I would start with a high alcohol porter as a learning batch. The bitterness and caramel flavor will hide mistakes, and the alcohol will stabilize the beer. Move off that as you get better.
Johno
Demimondian is right that it’s good to be fanatical at first. Over time you may (or may not, depending on your temperment) decide that you can chill out about some things. I mean, no matter what you do, a few (hundred) bacteria are probably going to end up in your wort (raw beer). But the alcohol and low pH of the beer will kill or enervate most strains enough that they will never show up as a problem.
Can you go that last mile and kill every bug dead? No. And since homebrewing is supposed to be fun, I say don’t bother. Be sanitary, clean every surface and keep you hands sanitized while you work, but don’t drive yourself insane. That being said, I still clean the kitchen real well before brewing, and the bathroom too since I put the brewpot in the bathtub with ice to cool down. You can’t totally kill all the beasties, but it’s not wise to invite them in for dinner either.
If any of you out there do extract brewing, here’s a very nice recipe for my Extra Special Bitter:
6.6 lbs (2 cans) light liquid malt extract
1/2 lb crystal malt, 60L
1/2 lb caramunich malt, ~40L
1 pkg water crystals
1.25 oz Northern Brewer hops (pellet)- bittering
1 oz East Kent Goldings hops (whole)- aroma
1 oz East Kent Goldings hops (whole)- dry hopping
1 pkg dry Windsor yeast
Steep specialty grains for 1 hour at 165 +/-5 degrees in 1 gallon water. Bring 2 gallons water to boil in your brew kettle and add the steeping liquid. Add malt extract and water crystals and return to boil. Add Northern Brewer and start a 60-minute timer. At 50 min add 1 ounce EKG in a muslin bag and boil 10 minutes.
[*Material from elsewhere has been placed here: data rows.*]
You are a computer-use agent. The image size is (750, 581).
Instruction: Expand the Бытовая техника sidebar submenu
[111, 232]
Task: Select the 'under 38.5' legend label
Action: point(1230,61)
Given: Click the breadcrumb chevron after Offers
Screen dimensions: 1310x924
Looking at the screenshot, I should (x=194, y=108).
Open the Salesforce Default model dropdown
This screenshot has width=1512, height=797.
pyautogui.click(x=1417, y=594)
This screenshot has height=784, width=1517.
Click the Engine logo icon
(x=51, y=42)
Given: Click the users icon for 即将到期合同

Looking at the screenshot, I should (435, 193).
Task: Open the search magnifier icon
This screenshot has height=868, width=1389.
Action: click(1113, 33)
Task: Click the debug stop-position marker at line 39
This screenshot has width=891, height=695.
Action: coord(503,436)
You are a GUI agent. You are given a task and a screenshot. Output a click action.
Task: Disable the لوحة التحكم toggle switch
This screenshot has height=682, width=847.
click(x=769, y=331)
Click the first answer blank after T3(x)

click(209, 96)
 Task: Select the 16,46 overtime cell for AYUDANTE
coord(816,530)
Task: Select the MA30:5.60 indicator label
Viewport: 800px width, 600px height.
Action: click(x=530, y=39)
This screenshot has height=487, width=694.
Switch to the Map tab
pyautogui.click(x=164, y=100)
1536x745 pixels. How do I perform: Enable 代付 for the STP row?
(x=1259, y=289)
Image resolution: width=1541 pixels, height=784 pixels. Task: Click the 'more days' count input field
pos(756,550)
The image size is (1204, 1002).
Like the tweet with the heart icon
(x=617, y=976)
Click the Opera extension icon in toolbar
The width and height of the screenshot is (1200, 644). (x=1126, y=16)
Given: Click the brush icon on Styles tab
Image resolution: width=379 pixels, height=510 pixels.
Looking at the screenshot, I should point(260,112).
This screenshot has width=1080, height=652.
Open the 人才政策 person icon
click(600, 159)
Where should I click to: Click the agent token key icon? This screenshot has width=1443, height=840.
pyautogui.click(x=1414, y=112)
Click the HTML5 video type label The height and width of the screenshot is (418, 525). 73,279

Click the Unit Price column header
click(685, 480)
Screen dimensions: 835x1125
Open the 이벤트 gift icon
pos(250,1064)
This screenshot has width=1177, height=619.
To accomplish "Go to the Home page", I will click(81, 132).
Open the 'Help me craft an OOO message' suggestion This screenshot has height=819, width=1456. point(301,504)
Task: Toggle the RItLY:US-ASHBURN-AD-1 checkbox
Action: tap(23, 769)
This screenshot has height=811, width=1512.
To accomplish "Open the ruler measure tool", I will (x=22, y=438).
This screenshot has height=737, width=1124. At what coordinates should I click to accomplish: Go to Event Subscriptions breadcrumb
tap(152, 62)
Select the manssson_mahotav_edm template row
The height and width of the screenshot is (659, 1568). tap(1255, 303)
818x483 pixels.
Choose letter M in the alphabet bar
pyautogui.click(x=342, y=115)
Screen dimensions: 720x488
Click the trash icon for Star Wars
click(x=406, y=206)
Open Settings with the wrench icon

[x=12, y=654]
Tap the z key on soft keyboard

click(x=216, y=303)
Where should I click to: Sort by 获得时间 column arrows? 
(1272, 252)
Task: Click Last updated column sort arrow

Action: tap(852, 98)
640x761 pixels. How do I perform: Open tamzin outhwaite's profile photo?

Rehydrate your yeast (if using dry) in 8 oz water at 85 degrees and let cool to 70. Cool your wort to 70 degrees and add boiled or distilled water as necessary to make up 5 gallons total, strain, and aerate. Pitch yeast. After 1 week rack to secondary and dry-hop with 1 oz EKG, or just add hops to primary and let sit two more weeks.
If I hadn’t broken my dang ol’ hygrometer, I’d give you starting and finishing gravity readings, but I can’t, so tough luck.
I like the Windsor for this recipe for the soft, estery maltiness it leaves. You can surely use a liquid if you want… Wyeast 1028 (London Ale) or 1968 (ESB) or White Labs English Ale or British Ale would surely work, as long as there is noticeable residual maltiness and estery characteristics.
You can also sub in some regular Crystal 40L malt for the Caramunich if you desire, and maybe throw in a couple-few ounces of Crystal 80L for fun without throwing off the flavor profile.
… tomorrow is stout day. Brew up a big old batch of stout and then sit down with a nice sixpack of microbrew to watch my beloved Browns try to stay alive against the hated (yet loveable; wife from Pittsburgh) Steelers. That’s what I call a good day. Especially if the Browns win.